While it is always important to keep your WordPress software current, this past summer saw a barrage of updates and security issues. Like any Internet based application, WordPress is no stranger to security issues. In fact back in 2007 this article, Wordpress Version 2.2 Hack Warning, was posted on Blogging Tips.
This summer saw a barrage of updates: WordPress 2.8 was released on June 10th and by August 12th version 2.8.4 was released for a total of 5 updates in 60 days – an unprecedented pace for WordPress releases. These security issues were major enough to demand the immediate attention of new releases. For example, the 2.8.4 release was because:
Yesterday a vulnerability was discovered: a specially crafted URL could be requested that would allow an attacker to bypass a security check to verify a user requested a password reset.

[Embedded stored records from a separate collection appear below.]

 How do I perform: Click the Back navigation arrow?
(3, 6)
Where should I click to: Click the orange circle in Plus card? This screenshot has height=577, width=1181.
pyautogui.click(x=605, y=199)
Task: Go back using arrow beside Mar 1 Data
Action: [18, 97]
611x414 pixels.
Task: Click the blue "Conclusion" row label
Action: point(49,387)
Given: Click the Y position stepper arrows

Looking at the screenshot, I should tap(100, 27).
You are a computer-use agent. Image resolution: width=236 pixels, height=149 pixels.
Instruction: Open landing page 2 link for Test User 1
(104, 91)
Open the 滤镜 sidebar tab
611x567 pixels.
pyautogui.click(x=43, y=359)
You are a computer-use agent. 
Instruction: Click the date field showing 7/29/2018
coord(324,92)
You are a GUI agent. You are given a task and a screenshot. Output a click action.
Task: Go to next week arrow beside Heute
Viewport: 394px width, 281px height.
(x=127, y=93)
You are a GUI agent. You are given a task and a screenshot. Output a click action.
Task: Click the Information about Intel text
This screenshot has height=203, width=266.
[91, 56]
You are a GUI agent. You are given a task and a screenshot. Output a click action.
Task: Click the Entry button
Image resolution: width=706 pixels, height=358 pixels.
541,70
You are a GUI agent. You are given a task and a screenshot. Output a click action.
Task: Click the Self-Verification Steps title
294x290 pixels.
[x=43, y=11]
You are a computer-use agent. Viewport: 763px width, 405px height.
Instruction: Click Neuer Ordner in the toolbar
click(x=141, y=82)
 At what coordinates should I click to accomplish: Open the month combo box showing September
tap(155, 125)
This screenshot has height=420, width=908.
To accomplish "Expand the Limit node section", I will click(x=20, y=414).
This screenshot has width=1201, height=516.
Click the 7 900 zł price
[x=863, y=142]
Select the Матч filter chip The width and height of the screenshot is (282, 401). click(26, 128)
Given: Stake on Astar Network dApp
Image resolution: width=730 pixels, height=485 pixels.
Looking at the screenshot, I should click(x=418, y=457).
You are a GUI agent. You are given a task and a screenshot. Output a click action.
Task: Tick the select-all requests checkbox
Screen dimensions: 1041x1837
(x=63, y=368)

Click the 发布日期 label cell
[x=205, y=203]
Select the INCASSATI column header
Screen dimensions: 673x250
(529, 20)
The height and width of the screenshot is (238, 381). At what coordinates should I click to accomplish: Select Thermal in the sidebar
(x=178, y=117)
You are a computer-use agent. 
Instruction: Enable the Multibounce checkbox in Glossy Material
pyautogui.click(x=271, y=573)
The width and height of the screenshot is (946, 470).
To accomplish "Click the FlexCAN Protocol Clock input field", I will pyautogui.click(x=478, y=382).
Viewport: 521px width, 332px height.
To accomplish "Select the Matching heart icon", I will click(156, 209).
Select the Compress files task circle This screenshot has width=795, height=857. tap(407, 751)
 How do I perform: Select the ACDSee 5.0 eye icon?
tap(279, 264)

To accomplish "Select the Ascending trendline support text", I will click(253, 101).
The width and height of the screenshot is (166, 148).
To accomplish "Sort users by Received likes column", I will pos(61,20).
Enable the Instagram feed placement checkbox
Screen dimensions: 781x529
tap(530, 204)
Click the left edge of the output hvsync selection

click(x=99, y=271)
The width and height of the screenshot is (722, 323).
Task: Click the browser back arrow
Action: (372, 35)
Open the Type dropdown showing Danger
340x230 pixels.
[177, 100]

As a result, the first account without a key in the database (usually the admin account) would have its password reset and a new password would be emailed to the account owner.
There are any number of worms on the Internet looking for older instances of WordPress. Where worms were once limited to childish things like defacing your site, the new worms are looking to take over blogs for search-engine optimization (SEO) of other sites they control, traffic-redirection and other inappropriate purposes. For more than a month, as worm attacks have raged, version 2.8.4 has stood tall as a safe defense.
Upgrading is a known quantity of work, and one that the WordPress community has tried to make as easy as possible with one-click upgrades. Fixing a hacked site, recovering Google placement after your site gets removed from Google for having spam and malware on it and recovering lost users – those projects are way harder than the occasional WordPress upgrade. If you ever find that your site has been attacked then you can find help in the WordPress Codex article on how to deal with a hacked WordPress site.
If you are using a WordPress version after 2.7, the nag screen on the WordPress Administration Panels will alert you to upgrade. If you don’t see the nag screen then you are using an older version and you should be updating now! As the WordPress Blog recently said “Please upgrade, it’s the only way we can help each other” and keep the WordPress community as strong as ever.